# Action item:
Please output exactly the part of the records below that opens with the line containing "You are a computer-use agent. Image" and closes with the line containing "Viewport: 750px width, 533px height.", both lines included, and nothing else.

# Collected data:
┄┄┄┄┄┄

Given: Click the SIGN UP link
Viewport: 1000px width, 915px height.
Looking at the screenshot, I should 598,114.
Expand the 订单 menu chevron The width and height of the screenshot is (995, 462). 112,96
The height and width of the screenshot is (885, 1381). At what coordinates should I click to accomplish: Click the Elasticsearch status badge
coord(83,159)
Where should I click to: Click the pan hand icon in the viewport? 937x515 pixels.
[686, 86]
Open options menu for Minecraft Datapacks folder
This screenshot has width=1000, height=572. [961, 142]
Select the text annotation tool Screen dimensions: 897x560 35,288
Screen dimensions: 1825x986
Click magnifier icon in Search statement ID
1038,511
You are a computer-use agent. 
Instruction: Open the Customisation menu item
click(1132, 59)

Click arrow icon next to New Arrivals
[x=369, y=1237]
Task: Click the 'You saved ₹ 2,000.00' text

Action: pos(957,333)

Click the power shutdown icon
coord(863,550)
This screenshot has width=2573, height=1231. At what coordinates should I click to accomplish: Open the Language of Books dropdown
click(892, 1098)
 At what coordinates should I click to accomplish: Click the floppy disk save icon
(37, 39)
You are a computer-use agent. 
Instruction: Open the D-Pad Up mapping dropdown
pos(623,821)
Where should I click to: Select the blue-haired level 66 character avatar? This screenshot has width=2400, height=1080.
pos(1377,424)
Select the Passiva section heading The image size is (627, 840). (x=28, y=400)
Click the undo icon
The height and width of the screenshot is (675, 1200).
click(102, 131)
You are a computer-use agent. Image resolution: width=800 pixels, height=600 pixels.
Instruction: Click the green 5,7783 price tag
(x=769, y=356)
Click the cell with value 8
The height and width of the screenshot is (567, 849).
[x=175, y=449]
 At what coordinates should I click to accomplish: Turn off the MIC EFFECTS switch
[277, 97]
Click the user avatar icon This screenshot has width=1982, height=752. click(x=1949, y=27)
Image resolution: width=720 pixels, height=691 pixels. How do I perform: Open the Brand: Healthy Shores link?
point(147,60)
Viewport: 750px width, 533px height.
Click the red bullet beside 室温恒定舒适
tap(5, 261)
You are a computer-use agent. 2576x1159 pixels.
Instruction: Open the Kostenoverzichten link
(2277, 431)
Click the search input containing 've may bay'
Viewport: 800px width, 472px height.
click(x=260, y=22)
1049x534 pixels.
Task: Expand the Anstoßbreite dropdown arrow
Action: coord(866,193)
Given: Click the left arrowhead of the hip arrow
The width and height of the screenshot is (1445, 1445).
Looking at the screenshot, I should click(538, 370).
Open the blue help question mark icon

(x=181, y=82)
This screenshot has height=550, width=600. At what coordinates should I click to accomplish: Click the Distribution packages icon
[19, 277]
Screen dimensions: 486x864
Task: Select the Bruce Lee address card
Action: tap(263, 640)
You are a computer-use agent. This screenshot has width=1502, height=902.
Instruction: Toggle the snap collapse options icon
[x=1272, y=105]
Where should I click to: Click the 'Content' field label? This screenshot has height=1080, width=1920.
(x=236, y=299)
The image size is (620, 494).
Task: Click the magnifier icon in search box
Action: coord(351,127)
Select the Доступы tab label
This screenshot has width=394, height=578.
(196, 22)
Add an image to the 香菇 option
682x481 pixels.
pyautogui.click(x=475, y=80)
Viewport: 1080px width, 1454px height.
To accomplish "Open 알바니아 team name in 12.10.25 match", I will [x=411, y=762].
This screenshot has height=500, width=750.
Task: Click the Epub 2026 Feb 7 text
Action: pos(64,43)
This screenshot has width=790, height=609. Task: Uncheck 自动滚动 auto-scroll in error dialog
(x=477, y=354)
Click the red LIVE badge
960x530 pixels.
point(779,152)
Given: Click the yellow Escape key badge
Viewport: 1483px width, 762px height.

┄┄┄┄┄┄

# Exercise solution:
You are a computer-use agent. Image resolution: width=800 pixels, height=600 pixels.
Instruction: Click the green 5,7783 price tag
(x=769, y=356)
Click the cell with value 8
The height and width of the screenshot is (567, 849).
[x=175, y=449]
 At what coordinates should I click to accomplish: Turn off the MIC EFFECTS switch
[277, 97]
Click the user avatar icon This screenshot has width=1982, height=752. click(x=1949, y=27)
Image resolution: width=720 pixels, height=691 pixels. How do I perform: Open the Brand: Healthy Shores link?
point(147,60)
Viewport: 750px width, 533px height.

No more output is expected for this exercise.